##### Records provided #####

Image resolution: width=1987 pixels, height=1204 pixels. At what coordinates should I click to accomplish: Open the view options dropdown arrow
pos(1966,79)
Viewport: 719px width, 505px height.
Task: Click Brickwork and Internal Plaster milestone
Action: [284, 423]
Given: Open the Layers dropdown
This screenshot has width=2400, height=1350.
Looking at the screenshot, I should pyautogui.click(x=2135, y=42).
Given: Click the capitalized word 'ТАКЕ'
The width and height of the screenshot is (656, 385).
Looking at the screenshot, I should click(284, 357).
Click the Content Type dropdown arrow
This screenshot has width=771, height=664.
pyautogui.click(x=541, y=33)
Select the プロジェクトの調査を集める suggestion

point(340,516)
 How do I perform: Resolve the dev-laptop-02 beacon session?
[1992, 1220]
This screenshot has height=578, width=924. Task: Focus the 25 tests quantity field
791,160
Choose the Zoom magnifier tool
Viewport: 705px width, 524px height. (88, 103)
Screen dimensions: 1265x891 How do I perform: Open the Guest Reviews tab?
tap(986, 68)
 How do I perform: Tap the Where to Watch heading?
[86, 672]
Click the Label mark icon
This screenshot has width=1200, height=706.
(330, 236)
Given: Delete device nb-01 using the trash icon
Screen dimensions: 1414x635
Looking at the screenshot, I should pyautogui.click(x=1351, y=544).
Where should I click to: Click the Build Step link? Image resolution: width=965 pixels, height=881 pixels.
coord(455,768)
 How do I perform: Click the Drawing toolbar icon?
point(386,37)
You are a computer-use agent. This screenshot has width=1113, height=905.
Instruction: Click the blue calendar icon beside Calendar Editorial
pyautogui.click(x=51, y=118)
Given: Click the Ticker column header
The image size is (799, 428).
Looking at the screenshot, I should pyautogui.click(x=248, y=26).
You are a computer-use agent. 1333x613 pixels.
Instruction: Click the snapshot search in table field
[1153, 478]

#####

Exercise prompt: Rewrite all of the rows above, swapping "dropdown" for "drop-down" everywhere it occurs and leaving everything else unchanged.

Answer to the exercise:
Image resolution: width=1987 pixels, height=1204 pixels. At what coordinates should I click to accomplish: Open the view options drop-down arrow
pos(1966,79)
Viewport: 719px width, 505px height.
Task: Click Brickwork and Internal Plaster milestone
Action: [284, 423]
Given: Open the Layers drop-down
This screenshot has width=2400, height=1350.
Looking at the screenshot, I should pyautogui.click(x=2135, y=42).
Given: Click the capitalized word 'ТАКЕ'
The width and height of the screenshot is (656, 385).
Looking at the screenshot, I should click(284, 357).
Click the Content Type drop-down arrow
This screenshot has width=771, height=664.
pyautogui.click(x=541, y=33)
Select the プロジェクトの調査を集める suggestion

point(340,516)
 How do I perform: Resolve the dev-laptop-02 beacon session?
[1992, 1220]
This screenshot has height=578, width=924. Task: Focus the 25 tests quantity field
791,160
Choose the Zoom magnifier tool
Viewport: 705px width, 524px height. (88, 103)
Screen dimensions: 1265x891 How do I perform: Open the Guest Reviews tab?
tap(986, 68)
 How do I perform: Tap the Where to Watch heading?
[86, 672]
Click the Label mark icon
This screenshot has width=1200, height=706.
(330, 236)
Given: Delete device nb-01 using the trash icon
Screen dimensions: 1414x635
Looking at the screenshot, I should pyautogui.click(x=1351, y=544).
Where should I click to: Click the Build Step link? Image resolution: width=965 pixels, height=881 pixels.
coord(455,768)
 How do I perform: Click the Drawing toolbar icon?
point(386,37)
You are a computer-use agent. This screenshot has width=1113, height=905.
Instruction: Click the blue calendar icon beside Calendar Editorial
pyautogui.click(x=51, y=118)
Given: Click the Ticker column header
The image size is (799, 428).
Looking at the screenshot, I should pyautogui.click(x=248, y=26).
You are a computer-use agent. 1333x613 pixels.
Instruction: Click the snapshot search in table field
[1153, 478]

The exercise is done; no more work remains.